Quali sono i prossimi temi della tua ricerca?
Questo progetto è terminato, ma il passo successivo per qualsiasi altra opportunità di finanziamento sarebbe quello di affrontare scenari di esposizione sempre più rilevanti dal punto di vista ambientale analizzando come le nanoparticelle si modificano nell'ambiente e interagiscono con i tessuti e gli organismi viventi a diversi livelli trofici. Vorrei studiare la trasformazione e le interazioni delle nanoparticelle nei tessuti viventi. Ad oggi, gli studi che hanno identificato questo accumulo "in eccesso" di carichi metallici non tossici negli organismi esposti alle nanoparticelle sono stati solo a breve termine.

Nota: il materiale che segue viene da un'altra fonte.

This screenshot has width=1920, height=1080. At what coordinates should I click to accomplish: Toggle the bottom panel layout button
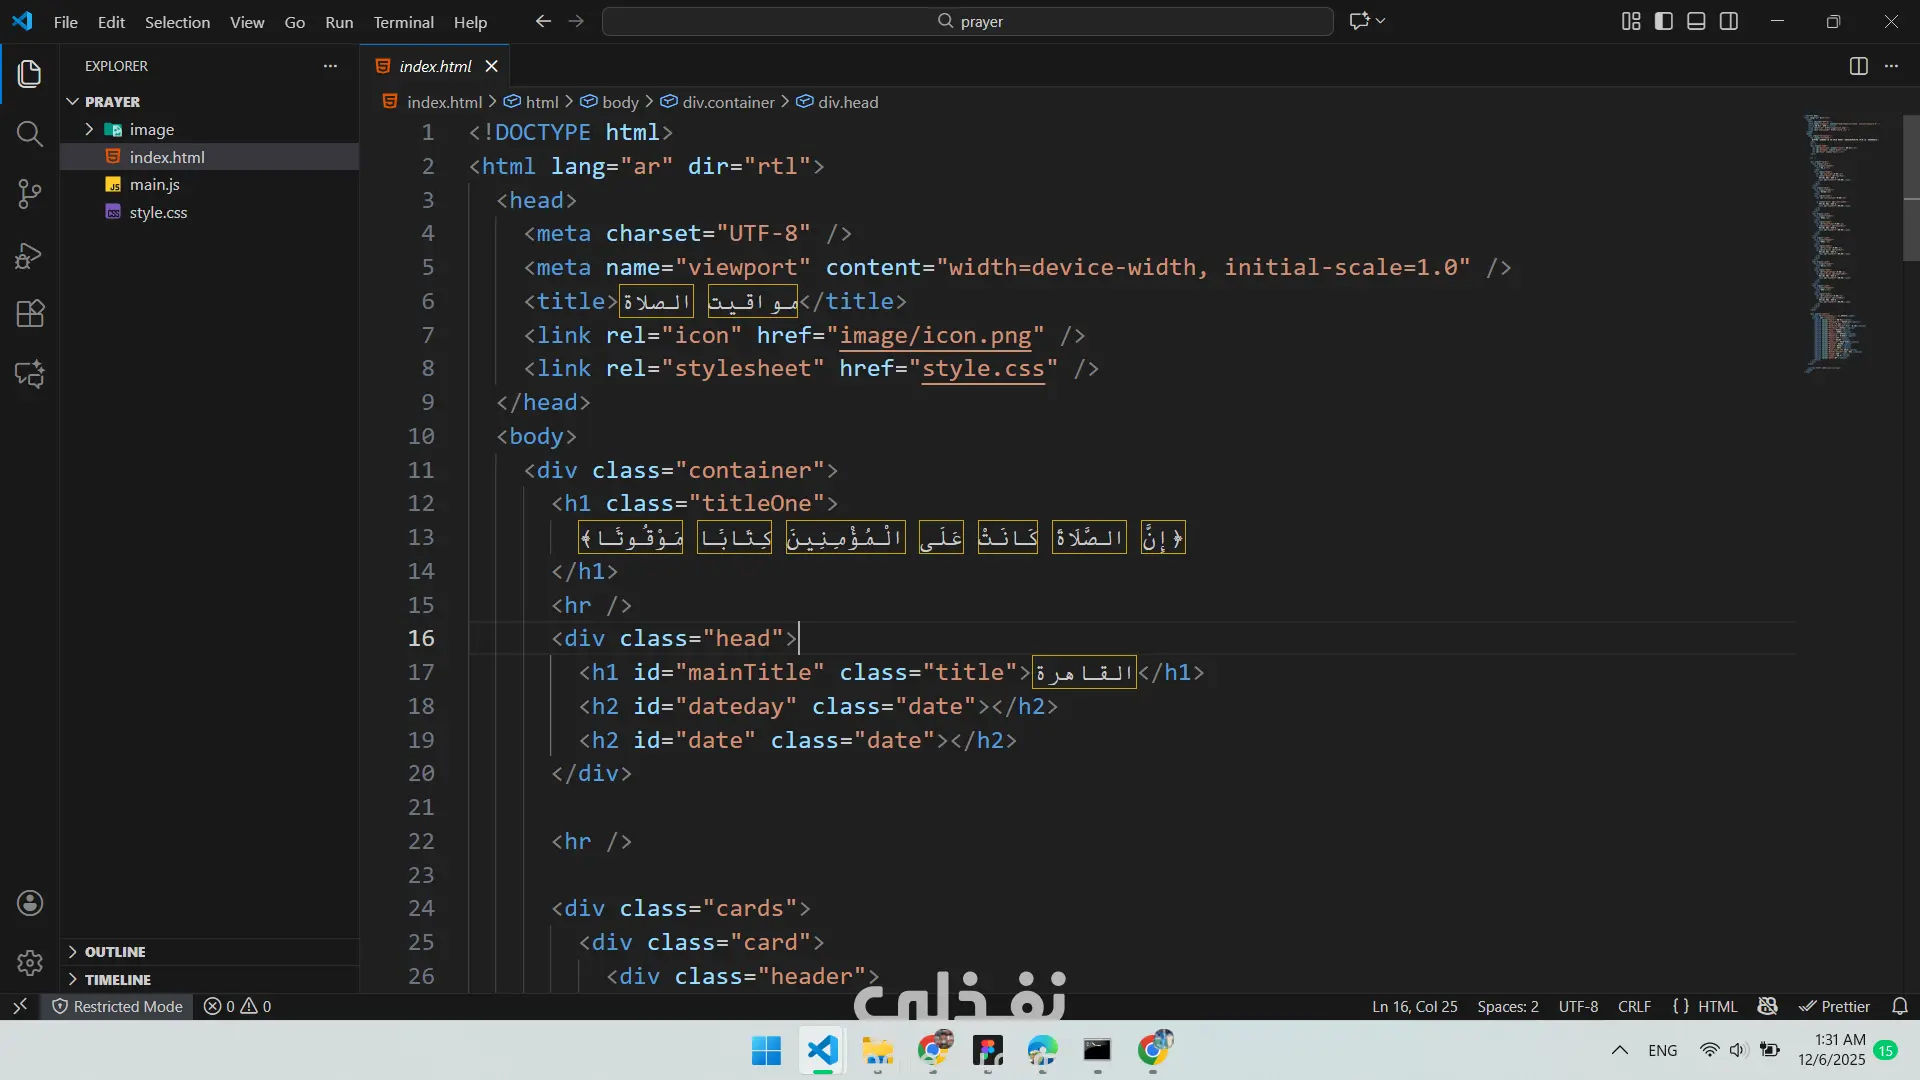[1696, 21]
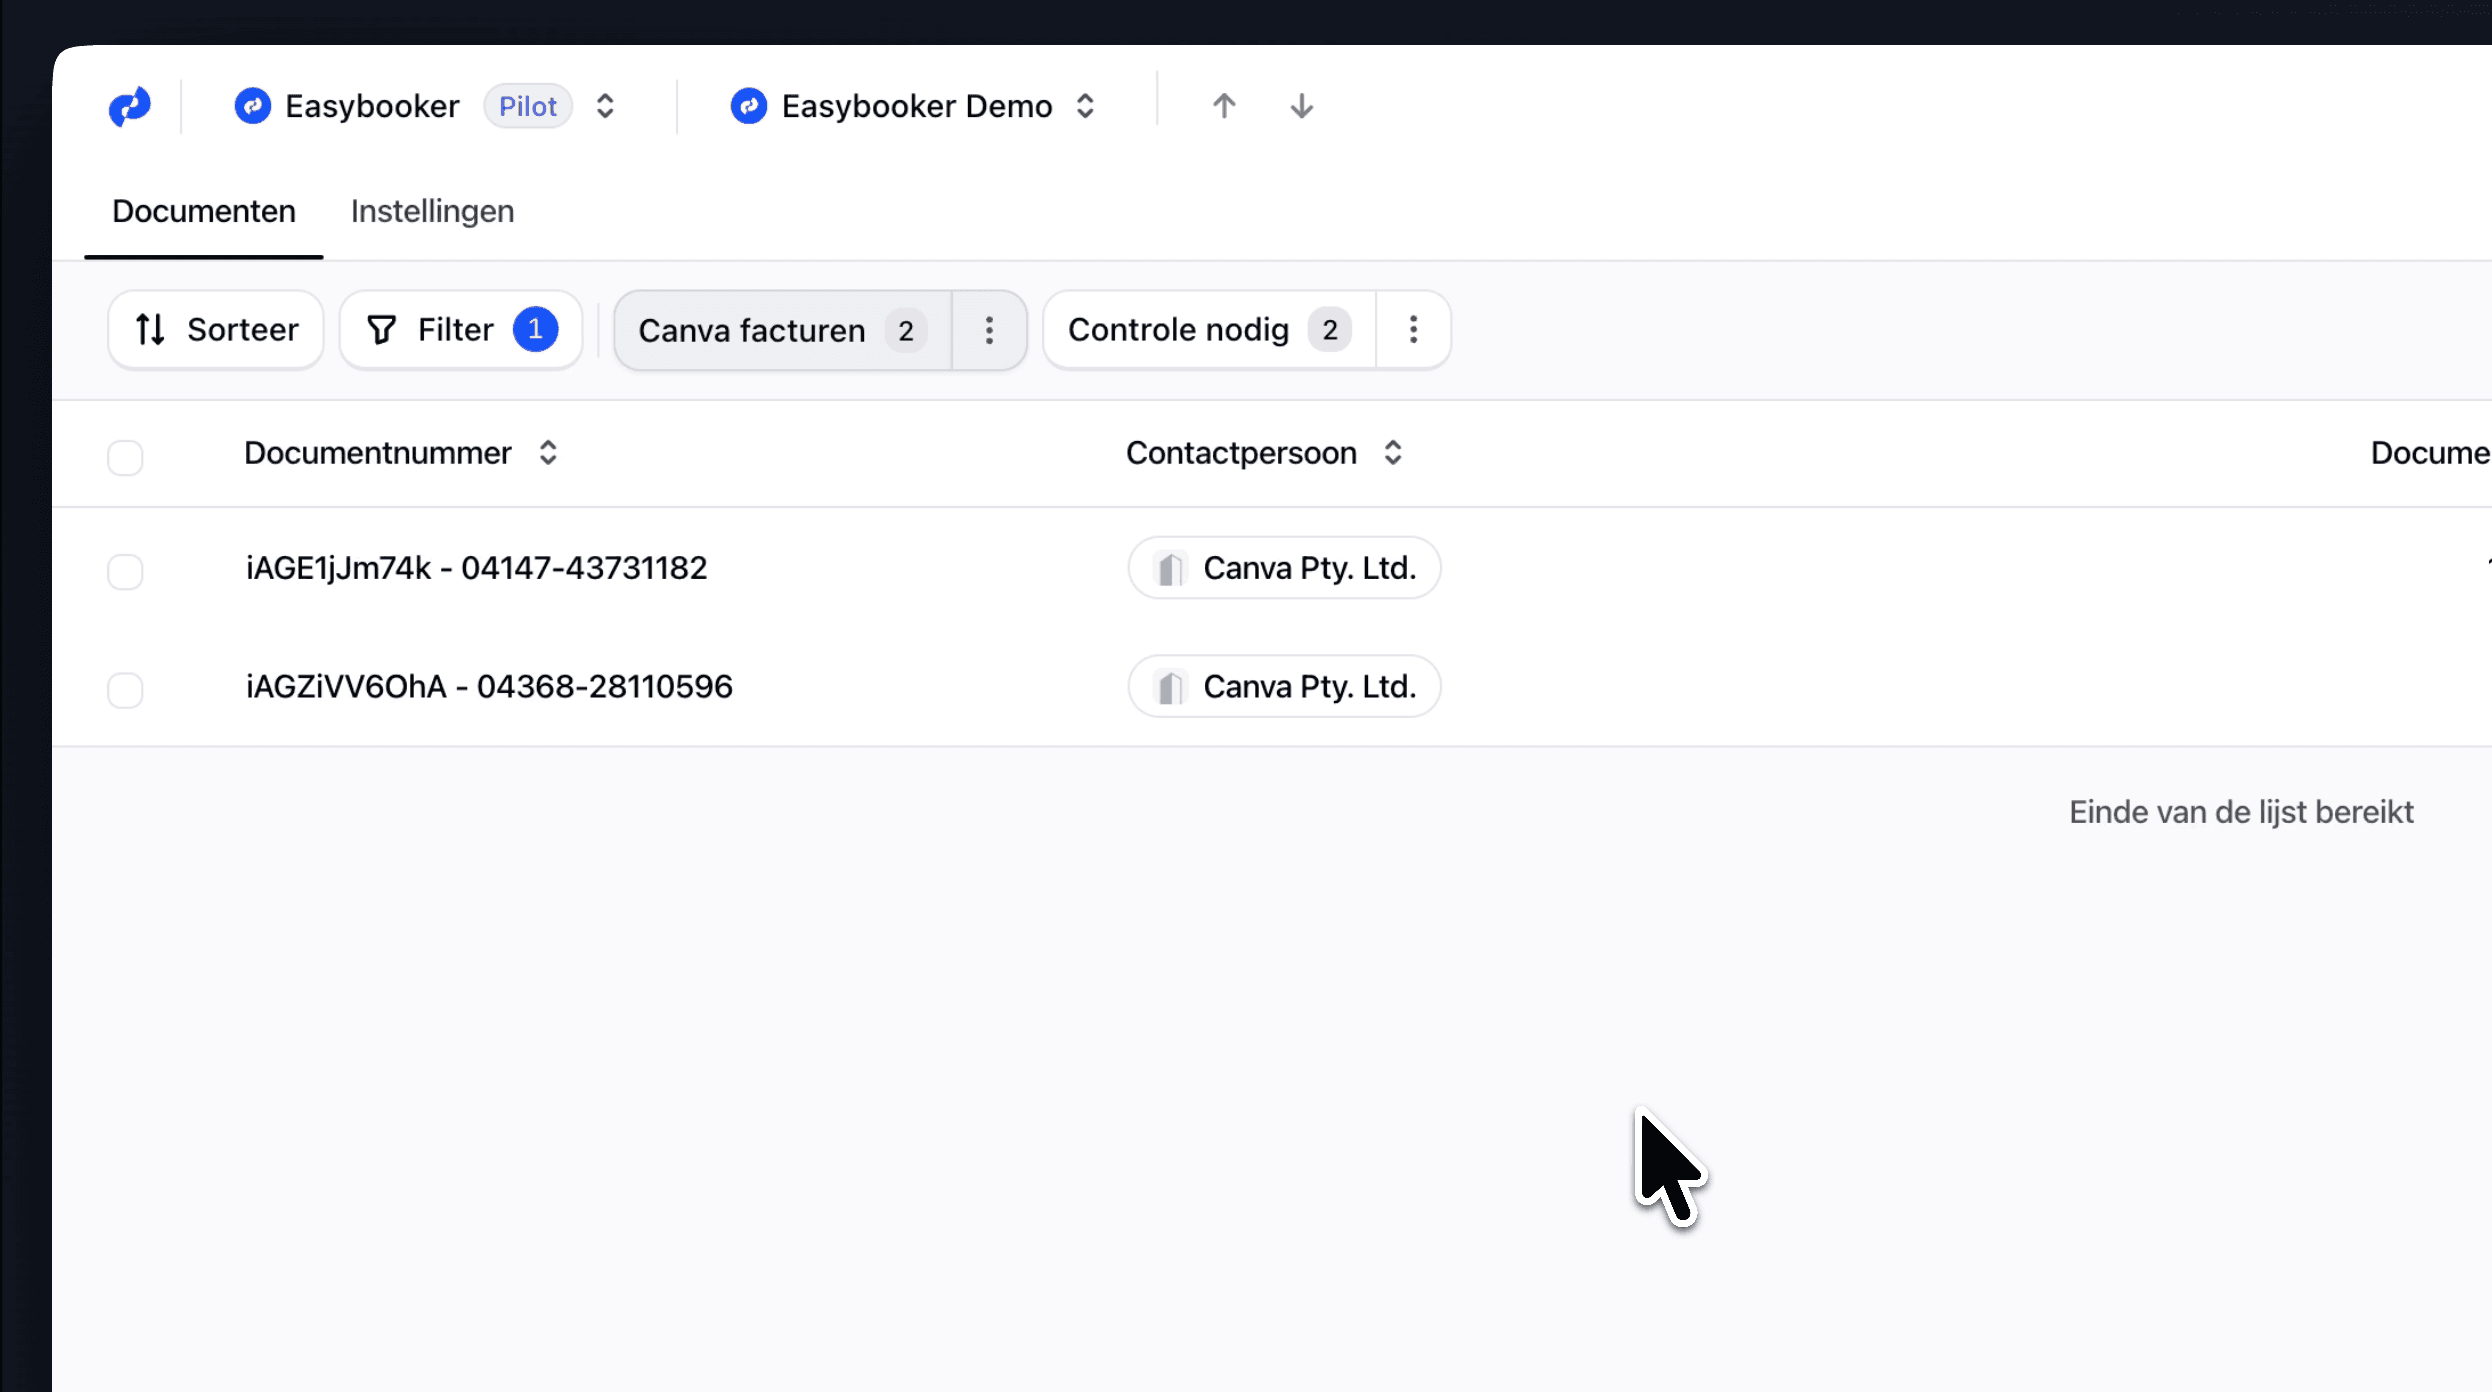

A parte l'ovviamente aumentato potenziale di trasferimento della catena alimentare, non si sa nemmeno se, a lungo termine, il metallo accumulato derivato da NP alla fine diventa tossico quando è presente nei tessuti e nelle cellule. Tale trasformazione e rilascio di ioni metallici all'interno dei tessuti può in definitiva comportare una maggiore tossicità a lungo termine per le NP rispetto alle forme ioniche.
Per di più, Voglio testare le esposizioni in un ecosistema modello funzionante, comprese le interazioni interspecifiche e il trasferimento trofico. Poiché le interazioni tra biota e nanoparticelle sono rilevanti nei sistemi naturali del suolo, è necessaria cautela quando si tenta di prevedere le conseguenze ecologiche delle nanoparticelle sulla base di saggi di laboratorio condotti con una sola specie. In presenza del pieno complemento dei componenti biologici dei sistemi suolo, NP complesse possono seguire una serie di percorsi in cui i rivestimenti possono essere rimossi e sostituiti con materiali essudato. Sono quindi necessari studi per quantificare la natura di queste interazioni per identificare il destino, biodisponibilità e tossicità di forme realistiche 'non incontaminate' di NP presenti in ambienti pedologici reali.
Il progetto è stato coordinato dal Natural Environment Research Council nel Regno Unito.